**Passage given**
------------------------------------

Garrett Neese/Daily Mining Gazette Houghton Middle School students Kira Devoge, Danielle Williston, Sophia Neves, Carter Kilpela and Conner Polkky dig up spotted knapweed along Huron Creek Tuesday.

HOUGHTON — Since 1911, when it was first found in Michigan, spotted knapweed has become one of the most prevalent invasive species in Michigan, choking out native plants.

Houghton Middle School students are claiming some of that land back. Tuesday, students from Sarah Geborkoff’s science classes pulled knapweed at a section of Huron Creek near Walmart.

Geborkoff’s classes have adopted that section of Huron Creek through the partnership with the Lake Superior Stewardship Initiative.

For the past five years, students have come in the fall to look at water quality and do a macroinvertebrate study, Geborkoff said. The spring visit was added four years ago.

Students partnered with the Keweenaw Invasive Species Management Area (KISMA) to remove the knapweed.

“We come back every spring and do a little bit more of the area to try to give the native plants a chance to reestablish themselves,” she said.

How much is due to their efforts they don’t know, but Geborkoff has noticed more diversity creeping back.

“We’re expanding our area of removal because this area’s starting to look better every year,” she said. “It’s really rewarding to see that as their teacher, that it’s making somewhat of an impact.”

Seventh-graders Danielle Williston and Kira Devoge were on the shores of Huron Creek hunting for the weeds.

“It’s helping the environment in a fun way,” Devoge said.

Before they began digging, students received instruction in how to dig a hole around the plant to go deeper. Students also learned how to spot knapweed.

“They said look for soft leaves, and the dead flowers on it,” Williston said.

------------------------------------

**Data shown**
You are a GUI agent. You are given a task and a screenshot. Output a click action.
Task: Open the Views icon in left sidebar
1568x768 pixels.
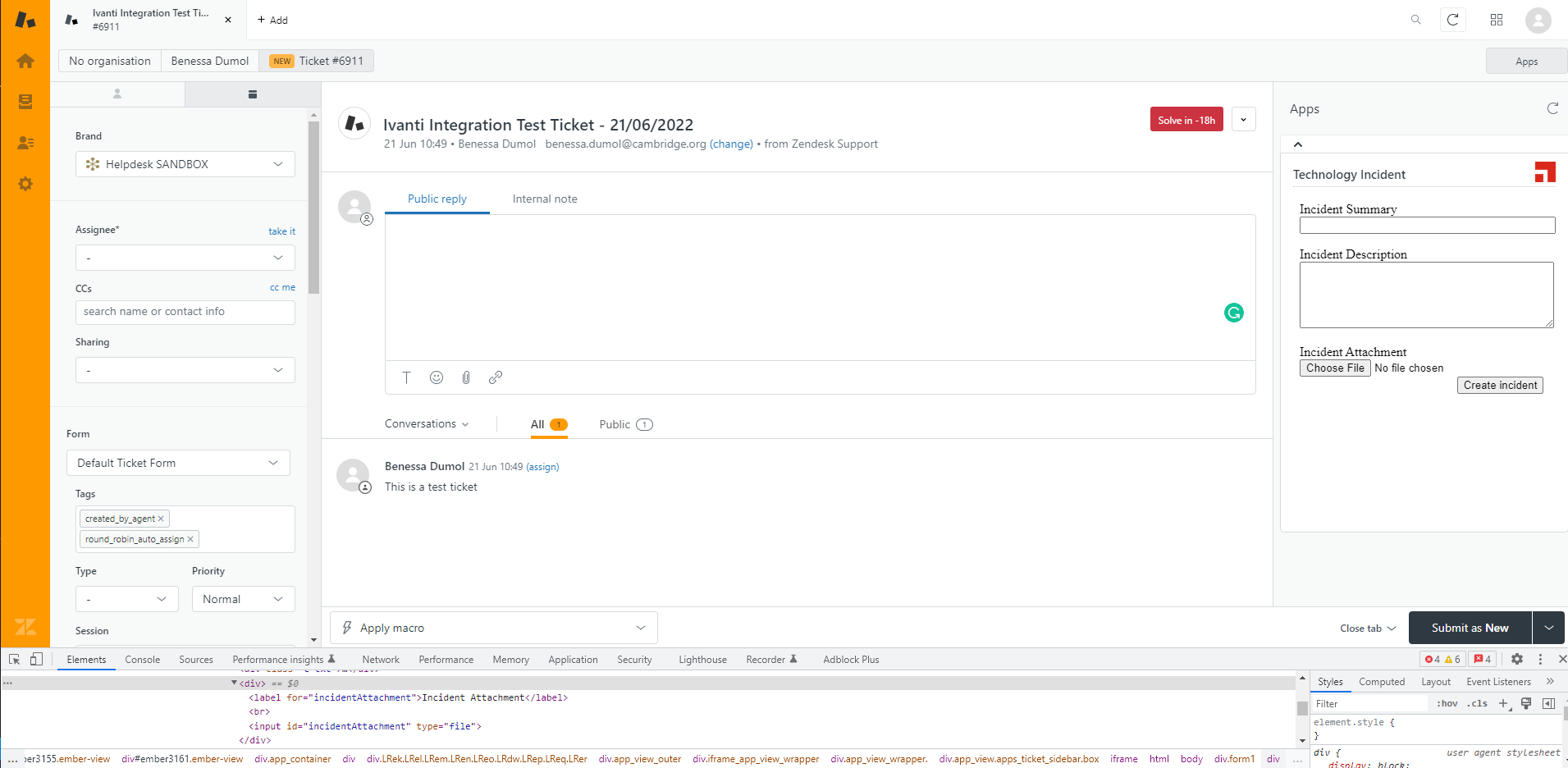[25, 102]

------------------------------------

**Problems and tasks**
A. For each statement, say whether the knapweed article agrees with it. Answer yes or no and quote the text's deciding words exactly.
(i) Spotted knapweed was first found in Michigan in 1911.
(ii) The spring visit to Huron Creek was added five years ago.
(iii) The students worked with the Keweenaw Invasive Species Management Area to remove the knapweed.
B. According to the knapweed article, through which partnership did Geborkoff's classes adopt their section of Huron Creek?
C. Translate this sentence from the knapweed article into Spanish: "Students also learned how to spot knapweed."

**Solved problems**
A.
(i) Yes: "Since 1911, when it was first found in Michigan"
(ii) No: "The spring visit was added four years ago."
(iii) Yes: "Students partnered with the Keweenaw Invasive Species Management Area (KISMA) to remove the knapweed."

B. The partnership with the Lake Superior Stewardship Initiative.

C. Los estudiantes también aprendieron a identificar la centaurea.